Darien, Georgia

Shrimping boats on the Darien River, coastal Georgia.

Darien is home to Fort King George, the southern-most British fort built in North America during the colonial era. Constructed in 1720, the fort's purpose was to keep Spain from encroaching north out of Florida. Note the Union Jack still flies above the cannons.

The fort was abandoned by the Brits in 1736, burned down during the Civil War, used as a logging camp during the early 1900's and finally restored to original condition in 1988. The only inhabitants now are the remains of sixty British soldiers who died during their tour of duty on this foreign land.

Located just outside the fort are the tabby blocks of an early Spanish mission built in the late 1500's. Little is known about the mission, other than the Gaule indians (a tribe that has long since disappeared into the vacuum of history), mounted a violent rebellion against the Jesuit priests stationed at Mission Santa Domingo de Asoa.

Sunlight passes through long beards of Spanish moss dangling from a live oak above the old mission.

Crumbling warehouse in Darien, once used to store tobacco, cotton, rice, and other goods destined for transport across the sea.
On the outskirts of Darien is the Cypress Lounge.
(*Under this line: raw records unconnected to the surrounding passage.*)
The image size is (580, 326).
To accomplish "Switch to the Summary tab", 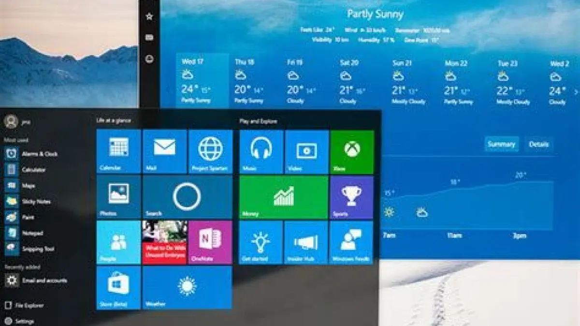I will [x=501, y=144].
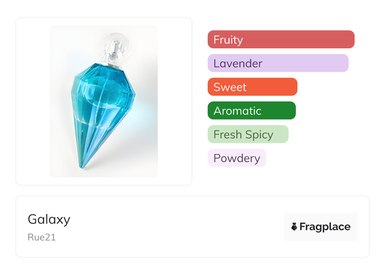
Task: Click the "Fruity" text label
Action: [x=228, y=40]
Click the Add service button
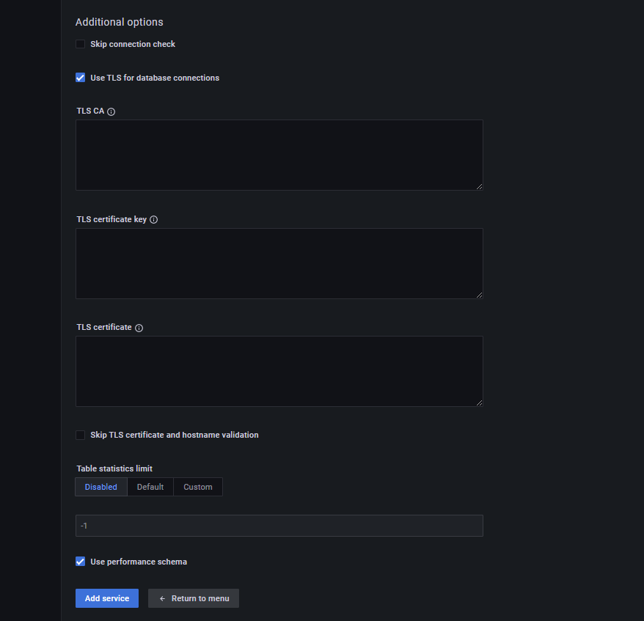Screen dimensions: 644x621 tap(107, 598)
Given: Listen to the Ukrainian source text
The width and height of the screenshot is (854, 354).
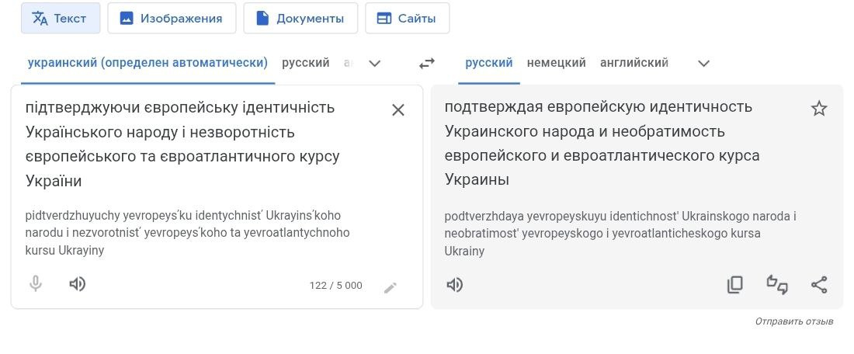Looking at the screenshot, I should (x=78, y=284).
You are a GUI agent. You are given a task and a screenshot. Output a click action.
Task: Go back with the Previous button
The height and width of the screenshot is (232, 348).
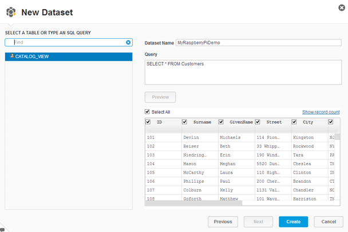[x=223, y=222]
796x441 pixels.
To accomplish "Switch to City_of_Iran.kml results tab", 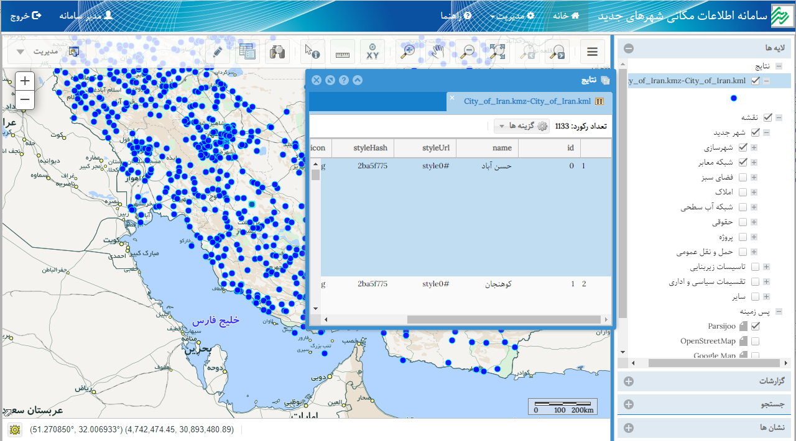I will pyautogui.click(x=527, y=101).
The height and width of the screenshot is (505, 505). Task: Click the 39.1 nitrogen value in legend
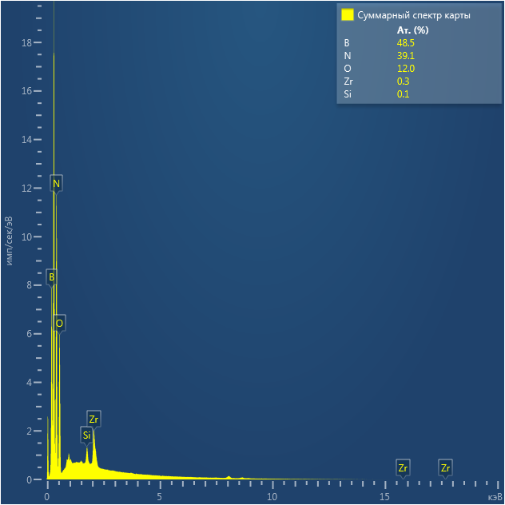pos(405,56)
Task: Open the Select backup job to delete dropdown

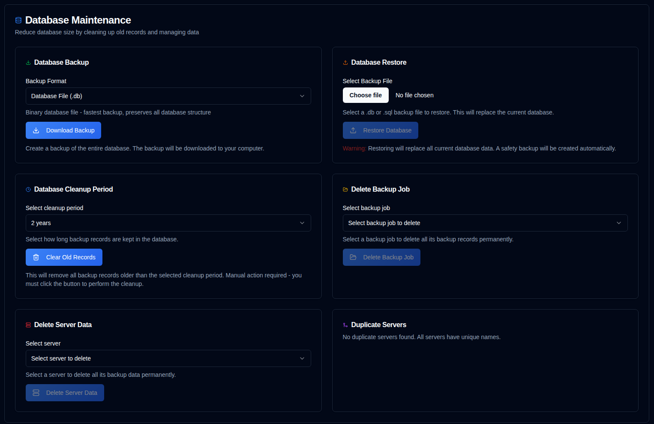Action: coord(485,223)
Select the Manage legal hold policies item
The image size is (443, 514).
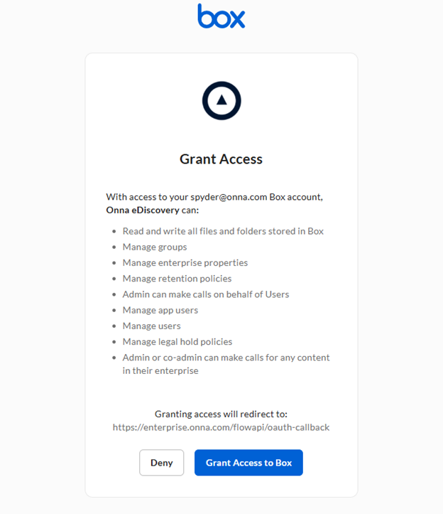[x=177, y=341]
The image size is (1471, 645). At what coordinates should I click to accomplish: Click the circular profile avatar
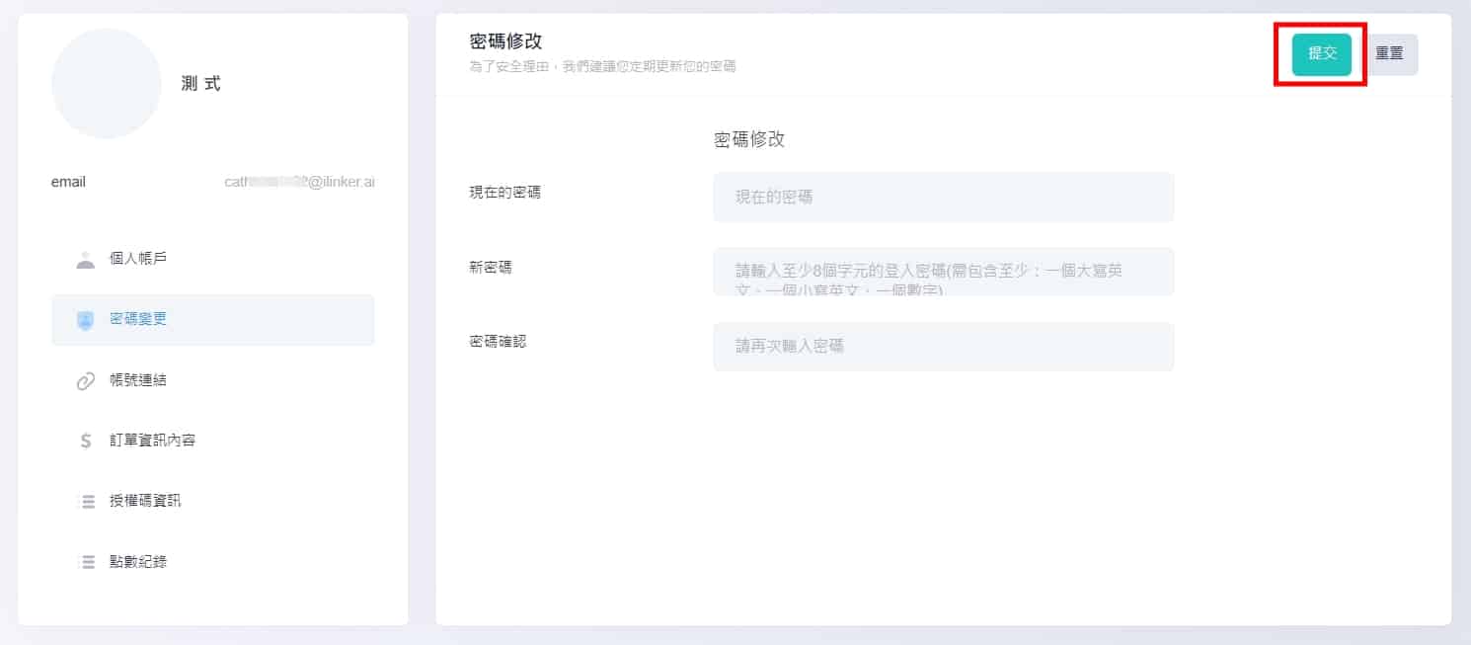107,83
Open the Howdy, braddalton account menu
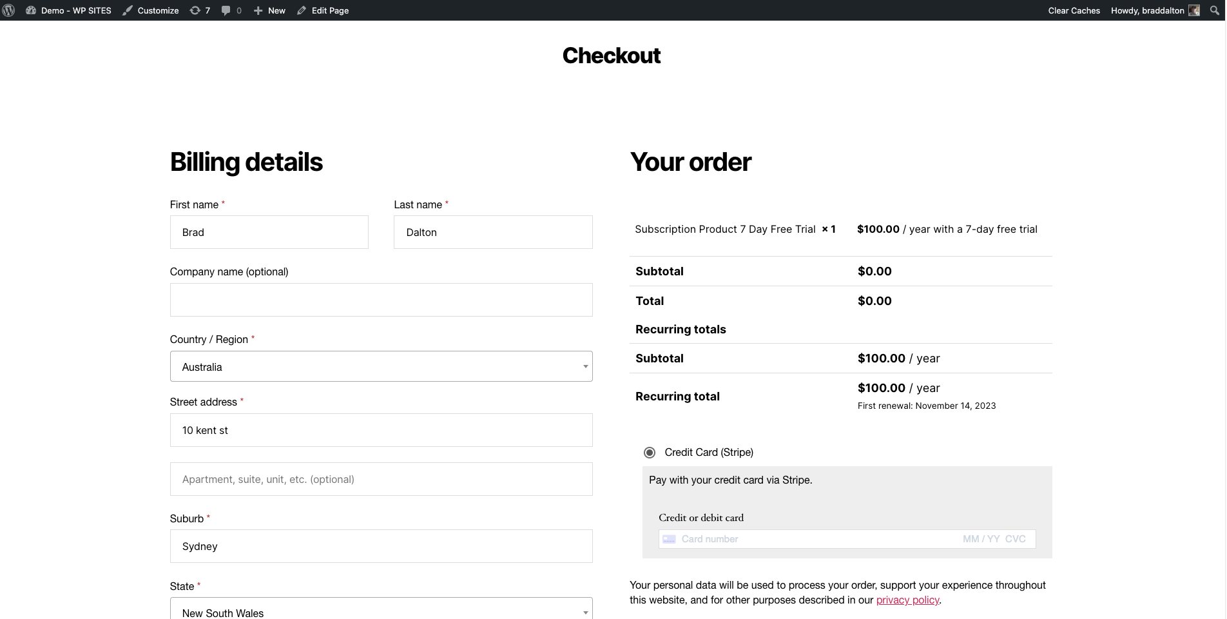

The sign above the front door grabbed our attention- three sharp looking chaps enjoying frothy beverages as one vigorously raises his arm, a scene more akin to a Dartmouth debate than a Georgia fishing village tavern.

Inside, tattered Confederate flags hung from dark walls. Two leathered commercial fishermen wearing rubber boots sat at the bar nursing mid-day Natural Lights. "This yer first time here?" asked one of the grizzled boatmen. "Hot outside but the beer is cold." After discovering the Cypress Lounge was not a collegiate debate club, We opted for the door instead.

The absurdity of the moment was further compounded by this mannequin hog-tied to a telephone pole in the parking lot.



If a tourist from another country were to ask RR what American cities are must-sees, Savannah would top our list. They would find a most unique mix of history, architecture, southern culture, a thriving art scene, and a town that knows how to have a good time.
It's also the first city we've visited that converted a crumbling cemetary into a park. From 1750 to 1853, the Colonial cemetary was the final resting place for hundreds of early residents. Many of the graves are encased in tombs made of brick and cement- a practice we assume was done to discourage robbers from obtaining the gold watches and gold teeth of the interred.

Crawdads and oysters on the deck at the Bayou Cafe- Savannah cuisine at it's finest.

Pull the handsome little critters apart, suck the spicy juices from the head, and eat the tail!

Countless unique features adorn many of the buildings, such as this iron dragon sign holder at the Bayou Cafe.

Cathedral of St. John the Baptist, one of America's oldest churches.